Understanding the field of Data Science

With the number of internet users increasing each year drastically, the data produced is also increasing. Every single person who is an internet user adds up new data in the form of emails, videos, audios, bank transactions and many more forms that are stored on storage devices or databases.

This huge amount of data can be used to extract information through this data and that is only possible if there is a Data Scientist.

Data Science as the name suggests has something to do with Data. If we consider a daily example, Data can be treated as the ingredients and Data scientists as the chefs. Data acts as fuel and it drives the data scientists crazy. But it is not only limited to data a strong mathematical foundation in statistics and probability is required.

It was enough of introduction, but the main question is still the same that what this newly emerging field of Data Science all about. So, through this blog, I will try to give you all an introduction to the field of data science.

Data Science is all about the study of Data, with the help of statistics, probability and coding skills and providing an insight about the data which can be used by companies to give better customer satisfaction and hence increase their revenue. Data Science comprises 5 important steps i.e.

  1. Collecting Data.
  2. Storing Data.
  3. Processing Data.
  4. Describing Data.
  5. Modeling Data.

— Collecting data means if we want to answer a data science question the first thing that is required is the data. So, we need to collect the data.

There can be two conditions first, the data is readily available to us through databases second, the data has to be collected by venturing out and through surveys.

— Storing Data is all about storing the data so that it can be used later to answer some data science questions. Earlier this step was too hectic due to the unavailability of storage devices at a minimal cost. But with development in the field of electronics and computation resources (Cloud) storing data has become quite easier now.

With time there have arisen many new concepts some of them are

  1. Databases- The data is stored in a structured way in the form of tables.
  2. Data Warehouse- Multiple databases are integrated and act as a common repository.
  3. Data Lakes- In these the data are poured irrespective of its format into a lake of data.
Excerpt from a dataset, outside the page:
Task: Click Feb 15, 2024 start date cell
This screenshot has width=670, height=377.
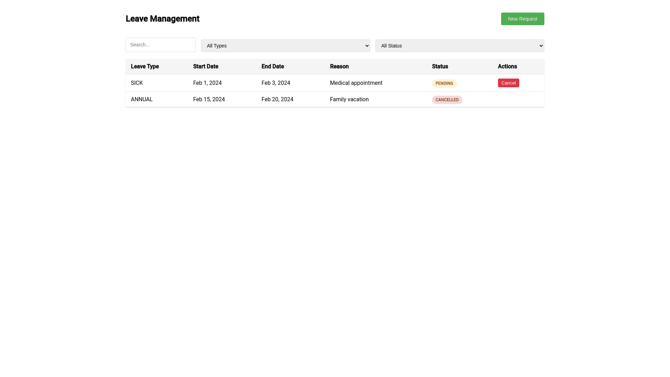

Example- Consider a donation box outside a temple people come and donate money some of them donate coins (Rs. 1,2,5,10) while some donate there offering in the form of notes(Rs. 10,20,50,100,200,500,2000) while some also donate golds, silver. So here donation box can be understood as a lake and the offerings as data. They together form the Data-lake.

— Processing Data- Depending on the Data science question asked the data which is best suited and which can answer the question has to be processed. This step includes cleaning of the data, scaling, normalizing, standardizing the data.

— Describing Data- The data can be used to describe many insights. Using data visualization and data summarising methods.

— Modeling Data- After all the hard work, the data segregated has to be sent for modeling it is an important step that helps in getting an approximation on how much our data can we give insight about a question.

Modeling data now is considered as

  1. Statistical Modelling- Here simple statistical models and hypotheses are used to explain the effectiveness of our model.
  2. Algorithmic Modeling or ML- Here the complex model is solved using algorithms instead of statistical modeling.

Data Science is a newly emerging field so there is a huge confusion among people about who is a data scientist or who is not. Anyone who is working in any of the 5 steps of data science as stated earlier can be considered as a Data Scientist.

In 2012, Harvard Business Review stated Data Scientist as one of the sexiest jobs of the 21st century. So this is the perfect time to start a career in Data Scientist.